Sen. Natalie Murdock, D-Durham, was near tears on the Senate floor Thursday, describing her fear and uncertainty over the bill.

"Horrified," she said. "Horrified at the prospect of having a child in my home state."

Republicans pushed back when Democrats said the bill strips hard-fought freedoms away from women. Abortion has gone from "safe, legal and rare," once a rallying cry for abortion rights groups, to “convenient and available at any point," Sen. Lisa Barnes said.

The state Department of Health and Human Services recorded roughly 25,000 abortions in the state in 2020.

“The opponents will tell us that abortion is healthcare," Kraviec said. "There are two patients involved in an abortion and it’s the only procedure that I’m aware of that’s considered successful when one of the patients dies.”

Democratic filibuster, Republican math

Senate Democrats sought to delay Thursday's vote through several procedural maneuvers.

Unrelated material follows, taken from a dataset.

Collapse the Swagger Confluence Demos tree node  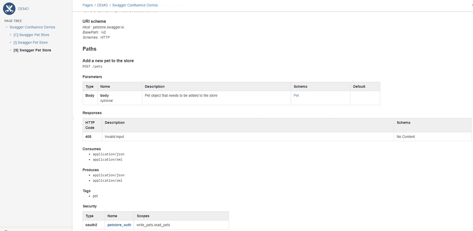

One pointed to a state law that says appropriations bills — the bill deals with $180 million in state funds — may not pass until the state budget has passed, which hasn't happened this year. Senate Republicans ruled the effort out of order, noting that the abortion bill contains language exempting the bill from that law.

Senate Republican leader Phil Berger's office said the debate was the Senate's longest in a decade.

Democrats in both the House and Senate also filed formal protests over the votes under a section of the state constitution that allows lawmakers to dissent "any act or resolve which he may think injurious to the public or to any individual." That hadn't happened in the House since 1963.

Cooper said after the Senate vote that the bill had "nothing to do with making women safer, and everything to do with banning their reproductive freedom." He's promised a veto, but it remains to be seen when that comes down.

After the November elections, Republicans were one seat shy of a veto-proof majority in both chambers. The GOP gained that missing seat last month, when Rep. Tricia Cotham switched parties. She joined Republicans after she said she became disillusioned with the Democratic Party.

Before her switch, Cotham, a longtime abortion-rights advocate, had introduced a measure to expand abortion access in the state. On Wednesday, she voted with her new colleagues in favor of the 12-week ban.

Her support poses a hurdle to Cooper’s veto if all GOP legislators support an expected override vote.

WRAL Capitol Bureau Chief Laura Leslie contributed to this article.